Research shows that children growing up in fragile families face greater risks to their well-being and future opportunities than children growing up in more traditional families. Simply put, family formation and the associated resources or lack thereof, are creating a new divide among children.

“The evidence suggests that parents’ marital status at the time of their child’s birth is a good predictor of longer-term family stability and complexity, both of which influence children’s wellbeing,” said Sara McLanahan, one of the most authoritative voices on this subject and one of the principal investigators of a seminal study focused on these families. “But as the number of children born to unmarried parents has increased, so has their exposure to poverty and family instability.”

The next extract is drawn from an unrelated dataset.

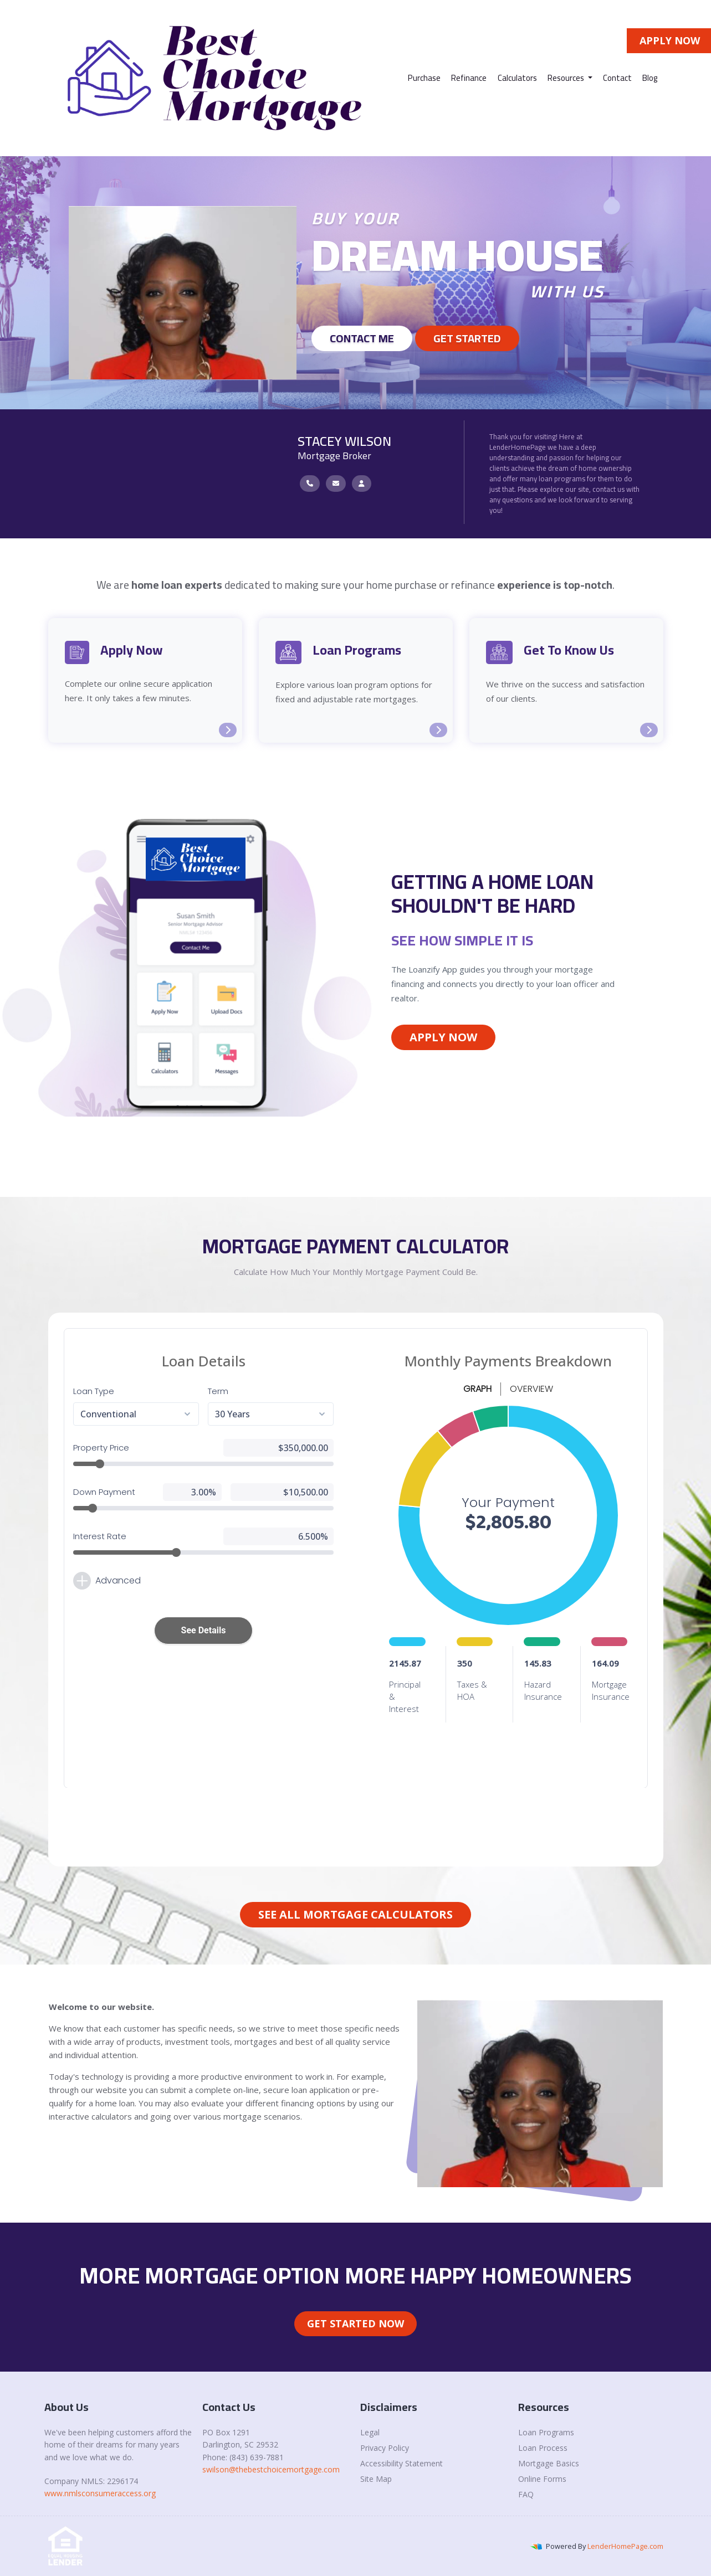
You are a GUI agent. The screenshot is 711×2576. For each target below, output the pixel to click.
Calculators (517, 78)
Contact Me (362, 338)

According to the groundbreaking Fragile Families and Child Wellbeing Study:

  • Unmarried parents are much more disadvantaged than married parents. Unmarried parents are more likely to have started parenting in their teens; are more likely to be poor; are more likely to suffer from depression; and are disproportionately African American or Hispanic. One particular finding is especially jarring – nearly 40% of fathers who have children outside of marriage have been incarcerated at some point in their lifetime, and this number is likely an undercount.
  • A large proportion of unmarried parents are in “marriage-like” relationships at the time of their child’s birth. One-half of unmarried parents are living together at the time of their child’s birth, and another 32% are in ‘visiting unions,’ defined as romantically involved but living apart. This is contrary to the image we have of the “single mother,” giving birth outside of marriage alone with no father by her side.
  • Relationships are unstable. Despite their clearly stated high hopes that they will marry eventually, most unmarried parents do not stay together. The result is that many children experience high levels of instability and complexity. Only 35% of unmarried couples are still living together five years after the birth of their child; given the young age of these parents, those who do not stay together go on to re-partner, exposing their children to increasing numbers of short-term parent figures and half-siblings.
  • Children are doing poorly. Children born to unmarried parents do not fare as well as children born to married parents; single mothers and mothers in unstable partnerships engage in harsher parenting practices and fewer literacy activities with their children than stably married mothers.

“What this suggests,” says McLanahan, “is that we must start to think very seriously about policy reforms that will reverse this trend. If these cohabiting couples were long-term, stable relationships as they are in Scandinavian countries, for example, we would not be concerned. But in the United States they are fragile, and children are suffering as a consequence.”

As Dr. King said, “When the architects of our republic wrote the magnificent words of the Constitution and the Declaration of Independence, they were signing a promissory note to which every American was to fall heir. This note was a promise that all men, yes, black men as well as white men, would be guaranteed the unalienable rights of life, liberty, and the pursuit of happiness. It is obvious today that America has defaulted on this promissory note insofar as her citizens of color are concerned.” While the country has made critical gains in this area, it is incumbent upon us to ensure that these gains are not lost on our children.

A fact sheet of the findings can be found at:

http:/www.fragilefamilies.princeton.edu/documents/FragileFamiliesandChildWellbeingStudyFactSheet.pdf

Additional findings are highlighted in The Future of Childen’s volume on Fragile Families.

The Fragile Families and Child Wellbeing Study has been following approximately 5,000 children born in large U.S. cities between 1998 and 2000, including a large oversample of children born to unmarried parents. The Study is a joint effort on Princeton University’s Center for Research on Child Wellbeing and Center for Health and Wellbeing and Columbia University’s Columbia Population Research Center and The National Center for Children and Families. The Study is funded through grants from the Eunice Kennedy Shriver National Institute of Child Health & Human Development (NICHD), and a consortium of private foundations and other government agencies.